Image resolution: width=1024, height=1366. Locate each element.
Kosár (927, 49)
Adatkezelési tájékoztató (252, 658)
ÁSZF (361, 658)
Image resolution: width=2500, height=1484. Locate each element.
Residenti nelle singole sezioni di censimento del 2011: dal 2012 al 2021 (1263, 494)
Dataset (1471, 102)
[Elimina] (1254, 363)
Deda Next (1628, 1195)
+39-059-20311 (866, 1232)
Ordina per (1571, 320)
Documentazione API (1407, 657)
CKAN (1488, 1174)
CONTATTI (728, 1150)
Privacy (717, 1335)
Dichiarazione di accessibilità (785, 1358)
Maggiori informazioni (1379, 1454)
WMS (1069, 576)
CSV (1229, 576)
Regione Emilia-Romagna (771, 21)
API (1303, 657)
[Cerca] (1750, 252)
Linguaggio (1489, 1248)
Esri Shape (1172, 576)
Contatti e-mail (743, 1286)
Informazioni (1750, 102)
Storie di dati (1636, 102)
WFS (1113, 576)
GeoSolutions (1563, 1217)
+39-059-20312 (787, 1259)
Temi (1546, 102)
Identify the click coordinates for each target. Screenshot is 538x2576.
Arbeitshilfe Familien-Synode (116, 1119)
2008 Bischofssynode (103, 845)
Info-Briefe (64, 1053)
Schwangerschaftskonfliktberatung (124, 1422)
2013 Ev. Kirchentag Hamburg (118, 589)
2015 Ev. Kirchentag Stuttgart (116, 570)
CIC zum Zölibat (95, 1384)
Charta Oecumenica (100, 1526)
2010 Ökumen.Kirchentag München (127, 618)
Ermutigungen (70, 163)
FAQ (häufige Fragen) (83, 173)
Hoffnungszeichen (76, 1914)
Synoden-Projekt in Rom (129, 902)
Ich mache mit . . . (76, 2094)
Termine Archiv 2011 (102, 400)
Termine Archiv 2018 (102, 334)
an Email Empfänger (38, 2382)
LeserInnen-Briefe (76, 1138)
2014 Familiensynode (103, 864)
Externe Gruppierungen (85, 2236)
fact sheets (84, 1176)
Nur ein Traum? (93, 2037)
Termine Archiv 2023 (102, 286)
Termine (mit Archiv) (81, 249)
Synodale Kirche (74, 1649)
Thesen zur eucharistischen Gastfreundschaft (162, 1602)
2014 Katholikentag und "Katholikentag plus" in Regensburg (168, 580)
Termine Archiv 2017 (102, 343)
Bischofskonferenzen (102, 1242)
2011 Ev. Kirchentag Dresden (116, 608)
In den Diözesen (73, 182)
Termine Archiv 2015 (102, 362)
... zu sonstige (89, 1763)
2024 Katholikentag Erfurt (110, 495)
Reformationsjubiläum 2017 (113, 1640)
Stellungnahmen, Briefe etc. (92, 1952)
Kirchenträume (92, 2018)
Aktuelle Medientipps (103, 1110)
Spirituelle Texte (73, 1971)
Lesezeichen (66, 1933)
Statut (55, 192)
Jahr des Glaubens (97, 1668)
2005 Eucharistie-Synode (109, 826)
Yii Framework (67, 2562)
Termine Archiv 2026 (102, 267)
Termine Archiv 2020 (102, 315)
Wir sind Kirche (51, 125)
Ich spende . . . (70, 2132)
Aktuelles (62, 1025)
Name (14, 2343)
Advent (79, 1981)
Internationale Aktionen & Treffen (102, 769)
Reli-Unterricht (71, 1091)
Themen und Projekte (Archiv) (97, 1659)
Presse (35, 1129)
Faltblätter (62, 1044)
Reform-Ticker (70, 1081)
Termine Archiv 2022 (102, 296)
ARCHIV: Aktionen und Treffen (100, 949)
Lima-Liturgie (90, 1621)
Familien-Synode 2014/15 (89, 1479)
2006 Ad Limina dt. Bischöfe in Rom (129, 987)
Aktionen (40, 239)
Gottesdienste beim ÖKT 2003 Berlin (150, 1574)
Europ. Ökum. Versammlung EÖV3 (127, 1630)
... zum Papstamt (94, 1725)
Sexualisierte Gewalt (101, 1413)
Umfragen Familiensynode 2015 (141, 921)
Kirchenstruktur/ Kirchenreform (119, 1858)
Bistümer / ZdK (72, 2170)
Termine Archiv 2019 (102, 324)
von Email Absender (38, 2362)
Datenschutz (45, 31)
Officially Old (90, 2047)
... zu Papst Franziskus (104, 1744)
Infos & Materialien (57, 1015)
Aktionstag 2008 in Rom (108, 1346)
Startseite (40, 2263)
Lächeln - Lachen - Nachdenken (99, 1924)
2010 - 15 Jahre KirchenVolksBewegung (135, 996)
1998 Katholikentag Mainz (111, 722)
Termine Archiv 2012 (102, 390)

### Task instructions
The requested lines run from the one with "Yii Framework (67, 2562)" through the last line of the records. Return them exactly.

### Solution
Yii Framework (67, 2562)
Termine Archiv 2026 (102, 267)
Termine Archiv 2020 (102, 315)
Wir sind Kirche (51, 125)
Ich spende . . . (70, 2132)
Aktuelles (62, 1025)
Name (14, 2343)
Advent (79, 1981)
Internationale Aktionen & Treffen (102, 769)
Reli-Unterricht (71, 1091)
Themen und Projekte (Archiv) (97, 1659)
Presse (35, 1129)
Faltblätter (62, 1044)
Reform-Ticker (70, 1081)
Termine Archiv 2022 (102, 296)
ARCHIV: Aktionen und Treffen (100, 949)
Lima-Liturgie (90, 1621)
Familien-Synode 2014/15 (89, 1479)
2006 Ad Limina dt. Bischöfe in Rom (129, 987)
Aktionen (40, 239)
Gottesdienste beim ÖKT 2003 Berlin (150, 1574)
Europ. Ökum. Versammlung EÖV3 (127, 1630)
... zum Papstamt (94, 1725)
Sexualisierte Gewalt (101, 1413)
Umfragen Familiensynode 2015 (141, 921)
Kirchenstruktur/ Kirchenreform (119, 1858)
Bistümer / ZdK (72, 2170)
Termine Archiv 2019 (102, 324)
von Email Absender (38, 2362)
Datenschutz (45, 31)
Officially Old (90, 2047)
... zu Papst Franziskus (104, 1744)
Infos & Materialien (57, 1015)
Aktionstag 2008 in Rom (108, 1346)
Startseite (40, 2263)
Lächeln - Lachen - Nachdenken (99, 1924)
2010 - 15 Jahre KirchenVolksBewegung (135, 996)
1998 Katholikentag Mainz (111, 722)
Termine Archiv 2012 (102, 390)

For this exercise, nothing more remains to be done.